The SAPZ programme, approved by the AfDB in December 2021 and backed by a $210 million loan, did not become effective until October 2023, nearly two years lost before a single activity commenced.
 
The AfDB subsequently rated the programme’s overall performance as “problematic”, assigning it an unsatisfactory score in its Implementation Progress and Results Report, citing slow implementation and disbursement challenges.

As of March 31, the commitment rate stood at 41 per cent while disbursement had reached only 12 per cent, equivalent to $25 million out of the total envelope.
  
The bank also flagged capacity deficiencies within state-level project implementation units and the national coordination office, noting that these teams had been unable to meet the financial management, procurement and safeguards demands of the programme.
  
Also speaking at the roundtable, Minister for Agriculture, Abubakar Kyari, lamented the structural reality investors face.
 
According to him, investors no longer pursue markets alone, but add ecosystems to their pursuit.
 
He added that institutional efficiency, rather than infrastructure alone, would ultimately determine the programme’s fate.
 
Agro-industrial investments in Nigeria typically require navigation across multiple federal agencies, state governments, public-private partnership frameworks, land administration systems and tax regimes that vary from state to state.

The proposed OSS framework is intended to fold approvals, regulatory support, investment facilitation and enterprise services into a single, predictable platform, complementing existing structures rather than duplicating them.
 
National Programme Coordinator, Dr Kabir Yusuf, who convened the roundtable to build stakeholder alignment around the investment ecosystem, pointed to the broader economic rationale.
  
Nigeria, Ghana, Cameroon and Côte d’Ivoire together supply over 70 per cent of the world’s cocoa for a $148 billion global industry, yet farmers capture less than two per cent of that value because the commodity leaves as a raw bean rather than chocolate.
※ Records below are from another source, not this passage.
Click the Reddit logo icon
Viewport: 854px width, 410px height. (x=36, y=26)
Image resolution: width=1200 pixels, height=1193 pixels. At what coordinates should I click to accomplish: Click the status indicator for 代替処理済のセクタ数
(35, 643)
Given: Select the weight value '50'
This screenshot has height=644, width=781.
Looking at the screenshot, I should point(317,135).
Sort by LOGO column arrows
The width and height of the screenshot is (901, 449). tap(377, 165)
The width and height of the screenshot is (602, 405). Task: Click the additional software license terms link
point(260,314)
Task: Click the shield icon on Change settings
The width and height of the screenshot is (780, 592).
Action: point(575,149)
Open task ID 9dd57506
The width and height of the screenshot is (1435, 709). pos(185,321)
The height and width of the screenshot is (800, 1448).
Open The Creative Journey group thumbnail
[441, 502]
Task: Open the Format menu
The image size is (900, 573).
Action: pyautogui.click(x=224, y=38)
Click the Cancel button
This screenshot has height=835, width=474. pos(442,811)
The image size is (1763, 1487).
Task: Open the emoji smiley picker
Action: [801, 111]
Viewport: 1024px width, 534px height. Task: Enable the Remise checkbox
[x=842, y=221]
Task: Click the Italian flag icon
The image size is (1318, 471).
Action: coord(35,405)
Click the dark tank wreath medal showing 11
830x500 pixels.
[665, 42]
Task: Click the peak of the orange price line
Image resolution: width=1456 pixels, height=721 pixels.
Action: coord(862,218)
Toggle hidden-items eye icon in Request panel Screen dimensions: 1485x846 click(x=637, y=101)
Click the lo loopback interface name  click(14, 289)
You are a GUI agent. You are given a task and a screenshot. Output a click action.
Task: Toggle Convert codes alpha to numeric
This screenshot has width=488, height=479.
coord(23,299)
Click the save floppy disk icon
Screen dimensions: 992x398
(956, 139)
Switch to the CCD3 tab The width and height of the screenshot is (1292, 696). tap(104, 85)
The SAPZ zones, he argued, exist precisely to close that gap, linking production to processing, infrastructure to enterprise and local output to regional and global markets under the African Continental Free Trade Area (AfCFTA), which opens access to a consumer base of roughly 1.3 billion people.
 
The government also intended to integrate ongoing trade facilitation reforms, including the national single window project, into the SAPZ ecosystem to reduce delays in documentation, customs clearance and inter-agency coordination.
 
Kyari added that Nigeria was positioning itself as a preferred agro-industrial investment destination under AfCFTA.
 
According to him, the establishment of agro-industrial hubs and agricultural transformation centres under the programme was intended to create investment destinations where production was linked to processing, infrastructure supports enterprise development and local opportunities connect with regional and global markets.